Screen grounding examples
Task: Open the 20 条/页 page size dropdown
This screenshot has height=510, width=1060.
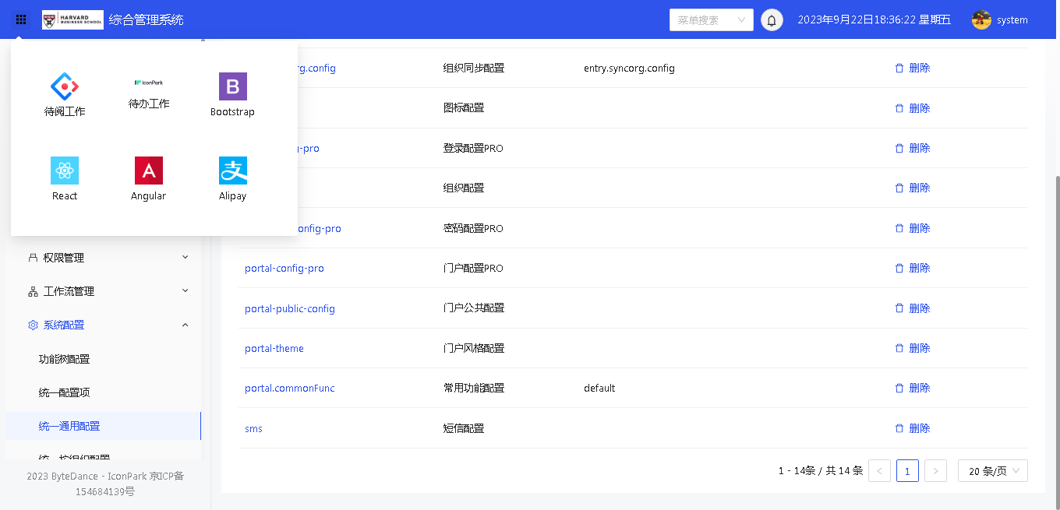Action: click(992, 471)
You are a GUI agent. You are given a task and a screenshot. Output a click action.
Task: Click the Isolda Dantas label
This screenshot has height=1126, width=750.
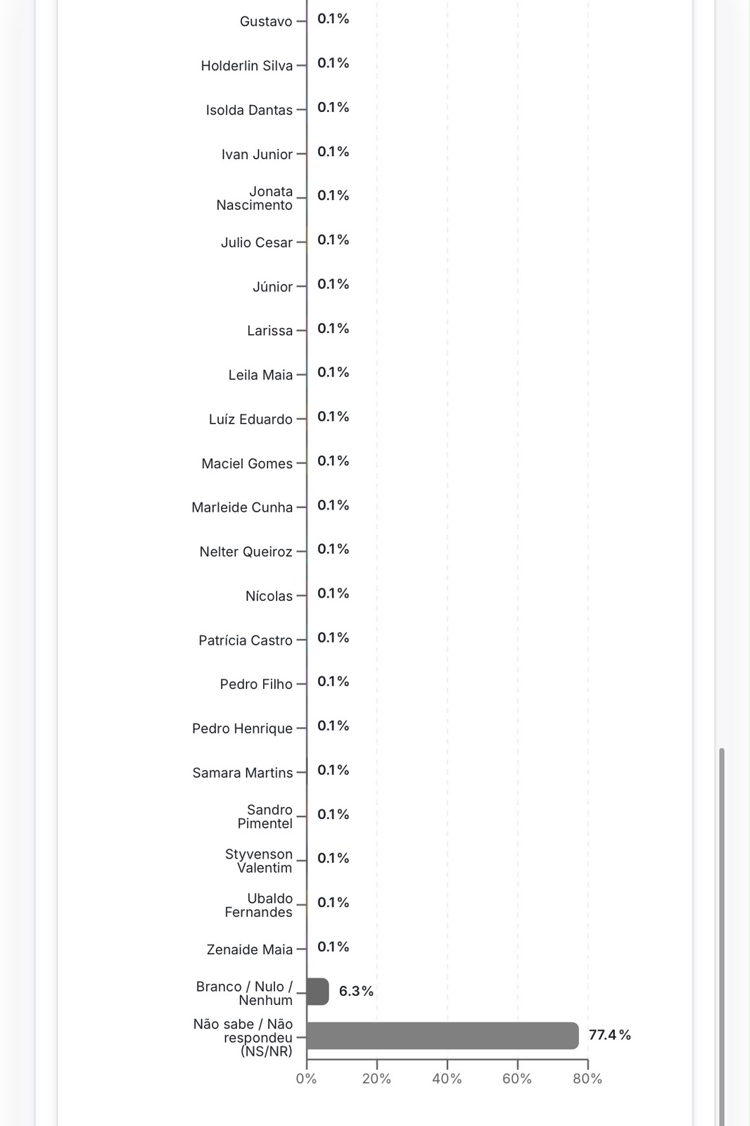point(249,110)
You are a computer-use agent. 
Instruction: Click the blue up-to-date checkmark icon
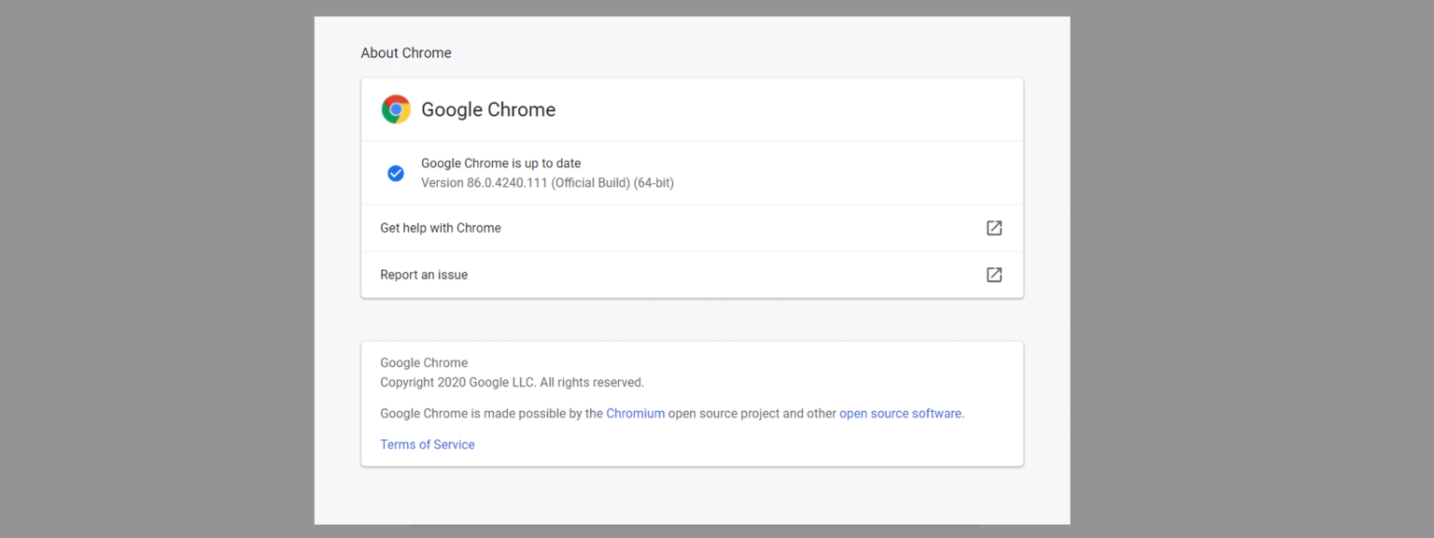click(396, 173)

### Stated problem
Rewrite all of the material above, changing every "screenshot" to "screen capture" and keeping everything else the same. Leave the pictures out of your answer.

### Output for this task
Task: Open the 20 条/页 page size dropdown
This screen capture has height=510, width=1060.
Action: click(992, 471)
You are a GUI agent. You are given a task and a screen capture. Output a click action.
Task: Click the Isolda Dantas label
This screen capture has height=1126, width=750.
point(249,110)
You are a computer-use agent. 
Instruction: Click the blue up-to-date checkmark icon
click(396, 173)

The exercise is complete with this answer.